What is expected:
Without pictures, return the lines from the one containing "1498x875 pixels. At" through the last line of the data below, exactly.

──────── Listed records

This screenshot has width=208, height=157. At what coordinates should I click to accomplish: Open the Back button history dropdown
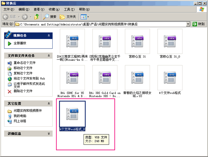tap(18, 17)
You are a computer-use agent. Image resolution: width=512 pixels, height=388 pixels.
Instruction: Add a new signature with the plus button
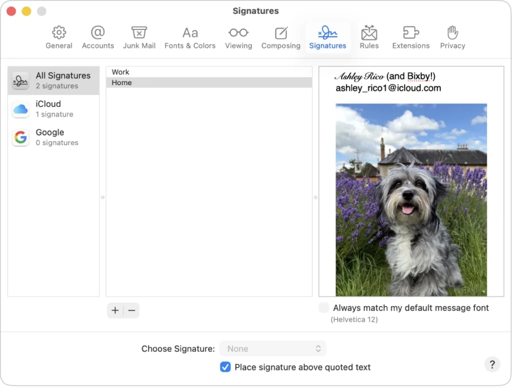tap(115, 310)
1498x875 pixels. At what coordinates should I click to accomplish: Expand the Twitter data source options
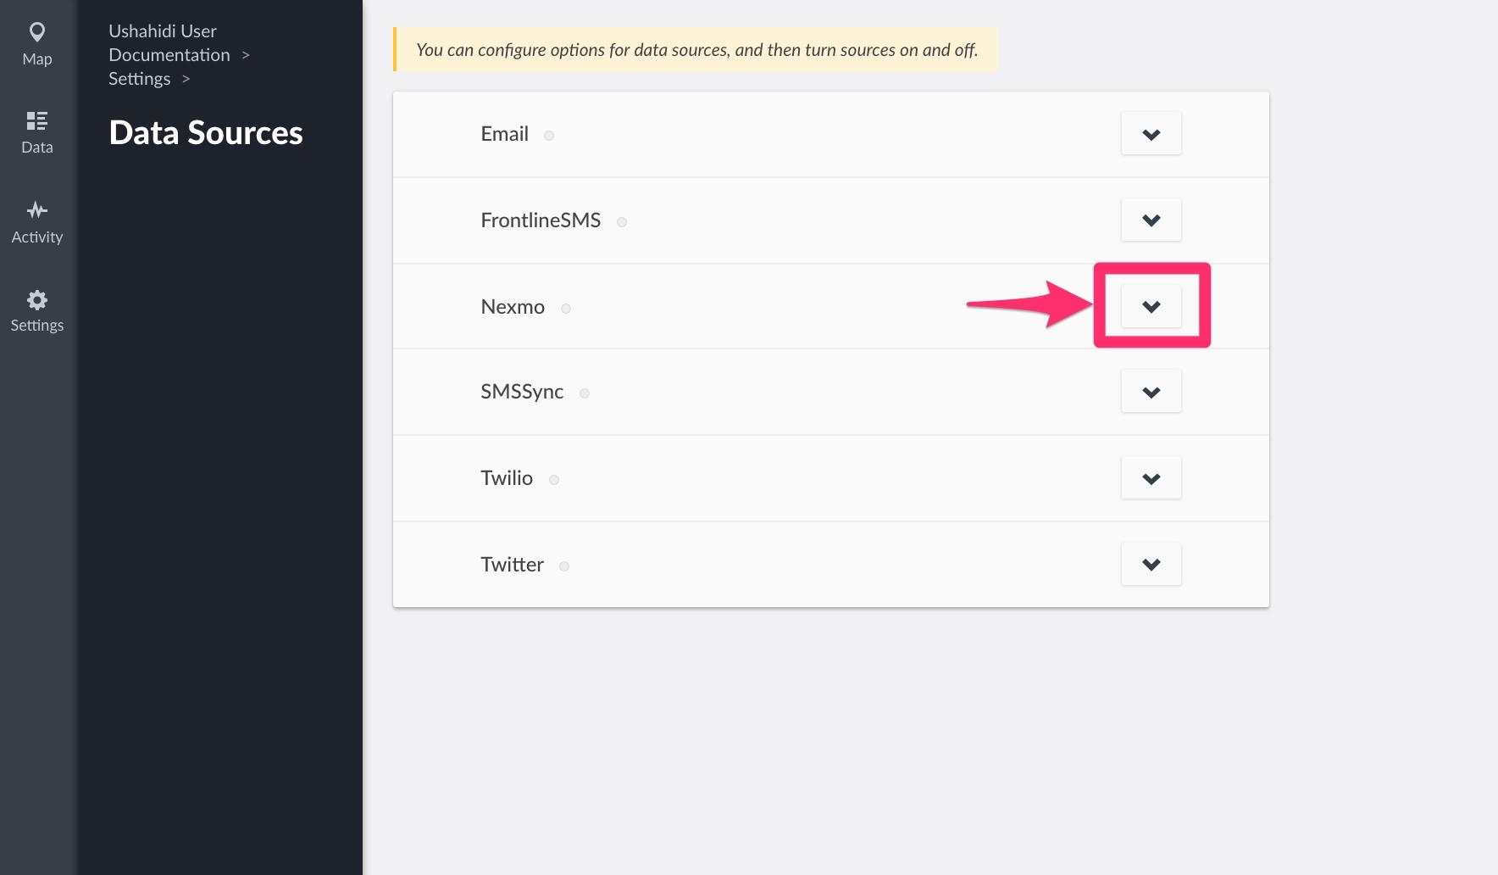pyautogui.click(x=1151, y=565)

────────────────

Output of the exercise:
1498x875 pixels. At what coordinates should I click to accomplish: Expand the Twitter data source options
pyautogui.click(x=1151, y=565)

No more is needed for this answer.